==== Data in this exercise
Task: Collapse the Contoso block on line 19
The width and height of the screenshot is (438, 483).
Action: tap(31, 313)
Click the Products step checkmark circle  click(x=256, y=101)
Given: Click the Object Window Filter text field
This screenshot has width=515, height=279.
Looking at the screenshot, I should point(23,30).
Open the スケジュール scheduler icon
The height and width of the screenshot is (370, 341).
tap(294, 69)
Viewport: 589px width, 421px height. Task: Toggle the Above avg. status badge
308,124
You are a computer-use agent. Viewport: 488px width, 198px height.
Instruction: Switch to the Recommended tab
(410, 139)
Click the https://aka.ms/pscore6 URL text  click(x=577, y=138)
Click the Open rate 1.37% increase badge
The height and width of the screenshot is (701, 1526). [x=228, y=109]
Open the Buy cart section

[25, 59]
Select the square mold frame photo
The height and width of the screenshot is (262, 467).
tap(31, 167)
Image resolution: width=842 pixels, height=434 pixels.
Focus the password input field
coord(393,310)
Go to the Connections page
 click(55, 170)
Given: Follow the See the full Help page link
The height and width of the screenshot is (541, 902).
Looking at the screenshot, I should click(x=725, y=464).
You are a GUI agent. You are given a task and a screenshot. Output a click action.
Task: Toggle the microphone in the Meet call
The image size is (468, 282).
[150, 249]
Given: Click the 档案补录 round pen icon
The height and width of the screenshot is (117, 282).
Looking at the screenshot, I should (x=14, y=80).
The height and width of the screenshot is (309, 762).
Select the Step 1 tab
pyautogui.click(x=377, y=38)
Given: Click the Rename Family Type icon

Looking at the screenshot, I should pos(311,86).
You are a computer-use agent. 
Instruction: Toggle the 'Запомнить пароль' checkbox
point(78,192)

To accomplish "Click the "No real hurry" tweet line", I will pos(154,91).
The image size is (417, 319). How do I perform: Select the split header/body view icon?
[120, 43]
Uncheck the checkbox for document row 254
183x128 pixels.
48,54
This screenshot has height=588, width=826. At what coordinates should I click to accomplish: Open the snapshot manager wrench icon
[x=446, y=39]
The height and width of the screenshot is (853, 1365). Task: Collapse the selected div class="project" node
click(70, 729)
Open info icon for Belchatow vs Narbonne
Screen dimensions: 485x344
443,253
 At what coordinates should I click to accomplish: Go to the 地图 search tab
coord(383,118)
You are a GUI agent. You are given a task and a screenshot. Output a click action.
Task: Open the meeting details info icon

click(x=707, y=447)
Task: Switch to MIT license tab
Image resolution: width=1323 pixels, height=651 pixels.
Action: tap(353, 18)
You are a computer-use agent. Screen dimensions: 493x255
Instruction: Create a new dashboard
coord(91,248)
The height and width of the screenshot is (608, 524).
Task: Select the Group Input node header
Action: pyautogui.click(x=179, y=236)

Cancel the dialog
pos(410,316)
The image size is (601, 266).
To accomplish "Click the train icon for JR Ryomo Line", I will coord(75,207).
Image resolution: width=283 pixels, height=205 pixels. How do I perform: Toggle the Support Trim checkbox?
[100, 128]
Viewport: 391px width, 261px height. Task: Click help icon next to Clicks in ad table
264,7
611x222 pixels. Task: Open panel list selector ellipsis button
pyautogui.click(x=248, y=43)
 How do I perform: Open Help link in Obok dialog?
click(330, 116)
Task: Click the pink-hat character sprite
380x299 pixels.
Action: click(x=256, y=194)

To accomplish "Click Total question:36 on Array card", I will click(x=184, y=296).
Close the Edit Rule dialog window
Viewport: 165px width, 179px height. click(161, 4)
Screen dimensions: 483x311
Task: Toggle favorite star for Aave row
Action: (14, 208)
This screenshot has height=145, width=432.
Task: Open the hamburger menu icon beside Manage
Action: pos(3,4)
========
> Work required
The full listing above is to be copied exactly, line for line.

> Answer box
Task: Collapse the Contoso block on line 19
The width and height of the screenshot is (438, 483).
Action: tap(31, 313)
Click the Products step checkmark circle  click(x=256, y=101)
Given: Click the Object Window Filter text field
This screenshot has width=515, height=279.
Looking at the screenshot, I should point(23,30).
Open the スケジュール scheduler icon
The height and width of the screenshot is (370, 341).
tap(294, 69)
Viewport: 589px width, 421px height. Task: Toggle the Above avg. status badge
308,124
You are a computer-use agent. Viewport: 488px width, 198px height.
Instruction: Switch to the Recommended tab
(410, 139)
Click the https://aka.ms/pscore6 URL text  click(x=577, y=138)
Click the Open rate 1.37% increase badge
The height and width of the screenshot is (701, 1526). [x=228, y=109]
Open the Buy cart section

[25, 59]
Select the square mold frame photo
The height and width of the screenshot is (262, 467).
tap(31, 167)
Image resolution: width=842 pixels, height=434 pixels.
Focus the password input field
coord(393,310)
Go to the Connections page
 click(55, 170)
Given: Follow the See the full Help page link
The height and width of the screenshot is (541, 902).
Looking at the screenshot, I should click(x=725, y=464).
You are a GUI agent. You are given a task and a screenshot. Output a click action.
Task: Toggle the microphone in the Meet call
The image size is (468, 282).
[150, 249]
Given: Click the 档案补录 round pen icon
The height and width of the screenshot is (117, 282).
Looking at the screenshot, I should (x=14, y=80).
The height and width of the screenshot is (309, 762).
Select the Step 1 tab
pyautogui.click(x=377, y=38)
Given: Click the Rename Family Type icon

Looking at the screenshot, I should pos(311,86).
You are a computer-use agent. 
Instruction: Toggle the 'Запомнить пароль' checkbox
point(78,192)

To accomplish "Click the "No real hurry" tweet line", I will pos(154,91).
The image size is (417, 319). How do I perform: Select the split header/body view icon?
[120, 43]
Uncheck the checkbox for document row 254
183x128 pixels.
48,54
This screenshot has height=588, width=826. At what coordinates should I click to accomplish: Open the snapshot manager wrench icon
[x=446, y=39]
The height and width of the screenshot is (853, 1365). Task: Collapse the selected div class="project" node
click(70, 729)
Open info icon for Belchatow vs Narbonne
Screen dimensions: 485x344
443,253
 At what coordinates should I click to accomplish: Go to the 地图 search tab
coord(383,118)
You are a GUI agent. You are given a task and a screenshot. Output a click action.
Task: Open the meeting details info icon

click(x=707, y=447)
Task: Switch to MIT license tab
Image resolution: width=1323 pixels, height=651 pixels.
Action: tap(353, 18)
You are a computer-use agent. Screen dimensions: 493x255
Instruction: Create a new dashboard
coord(91,248)
The height and width of the screenshot is (608, 524).
Task: Select the Group Input node header
Action: pyautogui.click(x=179, y=236)

Cancel the dialog
pos(410,316)
The image size is (601, 266).
To accomplish "Click the train icon for JR Ryomo Line", I will coord(75,207).
Image resolution: width=283 pixels, height=205 pixels. How do I perform: Toggle the Support Trim checkbox?
[100, 128]
Viewport: 391px width, 261px height. Task: Click help icon next to Clicks in ad table
264,7
611x222 pixels. Task: Open panel list selector ellipsis button
pyautogui.click(x=248, y=43)
 How do I perform: Open Help link in Obok dialog?
click(330, 116)
Task: Click the pink-hat character sprite
380x299 pixels.
Action: click(x=256, y=194)

To accomplish "Click Total question:36 on Array card", I will click(x=184, y=296).
Close the Edit Rule dialog window
Viewport: 165px width, 179px height. click(161, 4)
Screen dimensions: 483x311
Task: Toggle favorite star for Aave row
Action: (14, 208)
This screenshot has height=145, width=432.
Task: Open the hamburger menu icon beside Manage
Action: pos(3,4)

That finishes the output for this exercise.